Relative Impact of Socioeconomic Status on Blood Pressure. Lessons From a Large-Scale Survey of Young Adults Academic Article uri icon


  • Although several studies reported on the association between socioeconomic status (SES) and hypertension, the results are conflicting, the quantification is problematic, only a few focused on young adults, and the effects of various key determinants of SES, such as education and job type, need further clarification. We aimed to assess the influence of SES on blood pressure in a large population of young adults.

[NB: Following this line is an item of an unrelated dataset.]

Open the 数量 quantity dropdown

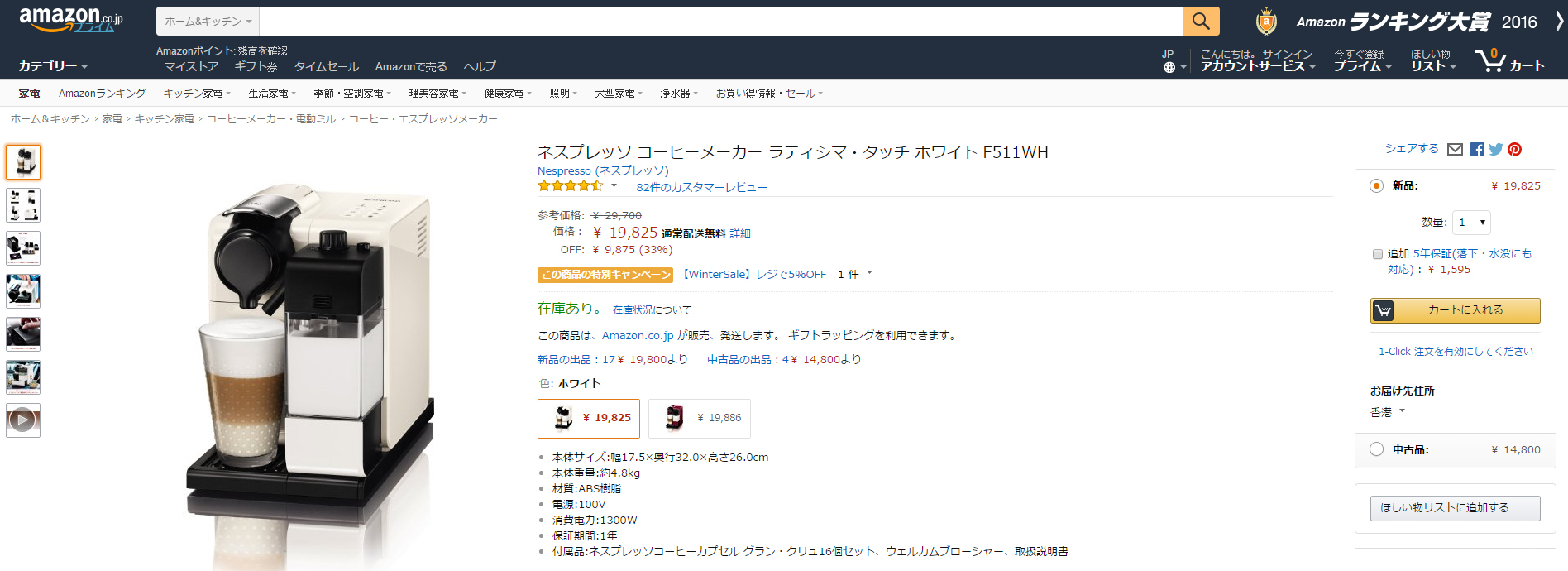pyautogui.click(x=1471, y=222)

We studied 11,053 male Israel Defense Force officers who underwent periodic medical evaluation during the years 1991 to 1999. Subjects completed a detailed medical questionnaire and underwent physical examination. We calculated mean systolic and diastolic blood pressure (SBP and DBP, respectively) by level of education, rank, and job type (as measures of SES), adjusting for demographic variables and body mass index (BMI). Adjusted means of SBP and DBP were highest among low-ranking officers (SBP, 119 mm Hg, compared with 117 and 115 mm Hg among intermediate and high-ranking officers, respectively, P < .001; DBP, 77 mm Hg, compared with 76 mm Hg among intermediate and high-ranking officers, P = .001). No differences were observed for level of education, but the mean SBP was higher among office workers (117 mm Hg v 116 mm Hg among physical workers, P = .038). The partial eta(2) for rank, age, and BMI was found to be 0.003, 0.008, and 0.066, respectively, for SBP, and 0.002, 0.026 and 0.054, respectively, for DBP. Low SES, as reflected by low rank, is associated with elevated blood pressure. However, as a whole, SES is a weak determinant of blood pressure compared with age and BMI.